Tráfico, fuente de ruido
El
tráfico es la principal fuente de ruido de la capital, según recoge el
informe. Las arterias con mayor presión de vehículos son aquellas que
generan un mayor ruido en las viviendas del entorno. Así, las calles
con mayores problemas acústicos son el Paseo de Zorrilla, la avenida de
Salamanca, la rondilla de Santa Teresa y el paseo de Arco de Ladrillo.

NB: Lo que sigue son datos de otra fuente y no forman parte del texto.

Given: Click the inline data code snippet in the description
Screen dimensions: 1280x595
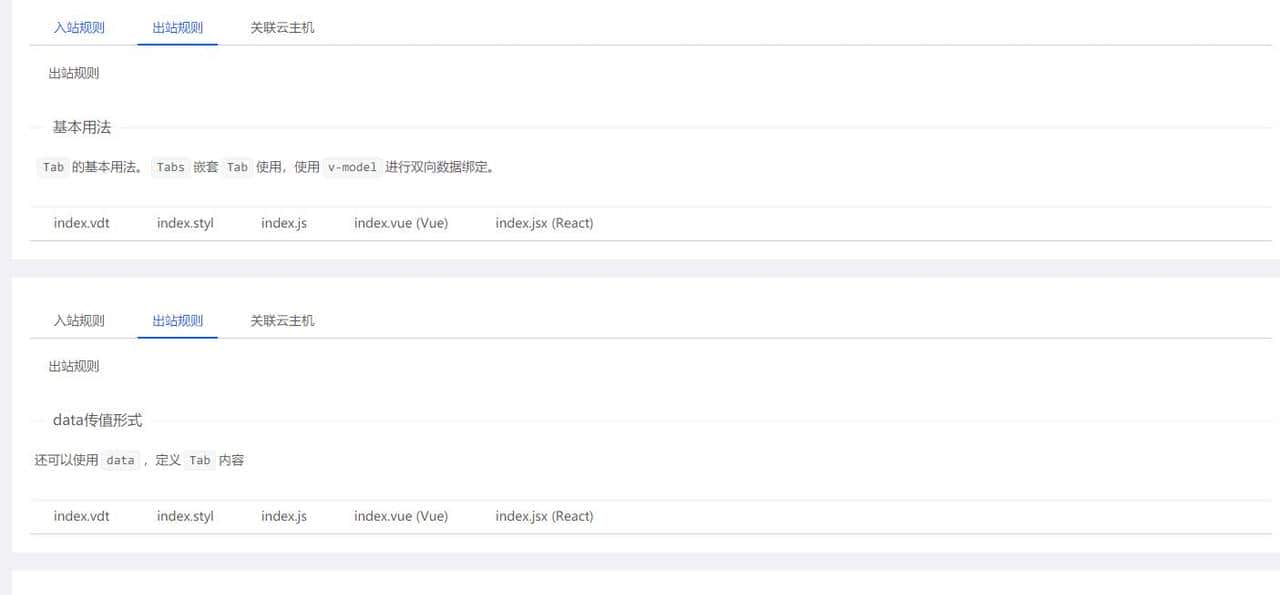Looking at the screenshot, I should pos(119,460).

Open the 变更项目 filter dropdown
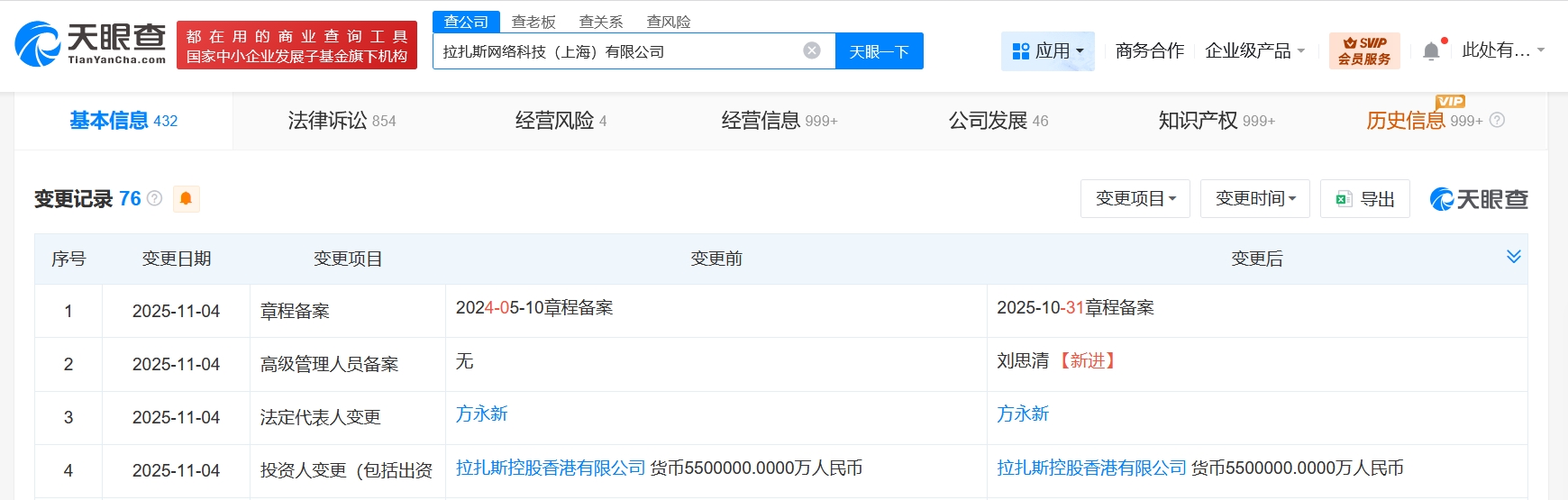(1135, 198)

El mapa del ruido encargado por el Ayuntamiento establece un dibujo de
la contaminación sonora de acuerdo con el ruido que llega a las
fachadas (no al interior de la vivienda o del colegio y el hospital, ya
que en estos casos habría que hacer mediciones interiores que tuvieran
en cuenta los materiales y el aislamiento de cada uno de estos
inmuebles).
La herramienta que mide el ruido en la ciudad
trabaja con proyecciones y cálculos (a partir del tráfico, número de
vecinos, presión urbanística, pero sin atender, por ejemplo, a las
obras), luego comprobadas a través de mediciones. Para el documento de
Valladolid se hicieron más de quinientas en 41 zonas y barrios de la
capital. El que peor parado sale es Soto de Medinilla.
La
cercanía con la ronda y con fábricas como Michelin dispara el ruido en
esta zona de la ciudad, sobre todo por la noche, puesto que el 70% de
la población padece ruidos superiores a 55 decibelios. «No obstante, el
ruido debido a las industrias es poco relevante con respecto al
tráfico, que enmascara otras fuentes de contaminación acústica», según
explican los responsables de este estudio. Así, las zonas más afectadas
son aquellas con mayor presión circulatoria, como San Pablo y San
Nicolás, La Antigua-Santa Cruz, Caño Argales y Campo Grande. A
continuación se sitúan Hospital, Circular, el entorno de la Plaza Mayor
y Delicias Canterac (por el tráfico que aloja las rondas). Las zonas
más tranquilas son Puente Duero, Las Flores, La Overuela y El Pinar de
Antequera.
ZONAS AFECTADAS
Zona centro:
CEPA Muro, Escuela de Arte, Núñez de Arce, Rafaela M., García Quintana,
La Merced, Cardenal Mendoza, San Juan Bautista de La Salle y Santa
Teresa de Jesús.
La Victoria y Parquesol: Alcazarén, Gonzalo de Córdoba, Pedro Gómez Bosque y Francisco Pino.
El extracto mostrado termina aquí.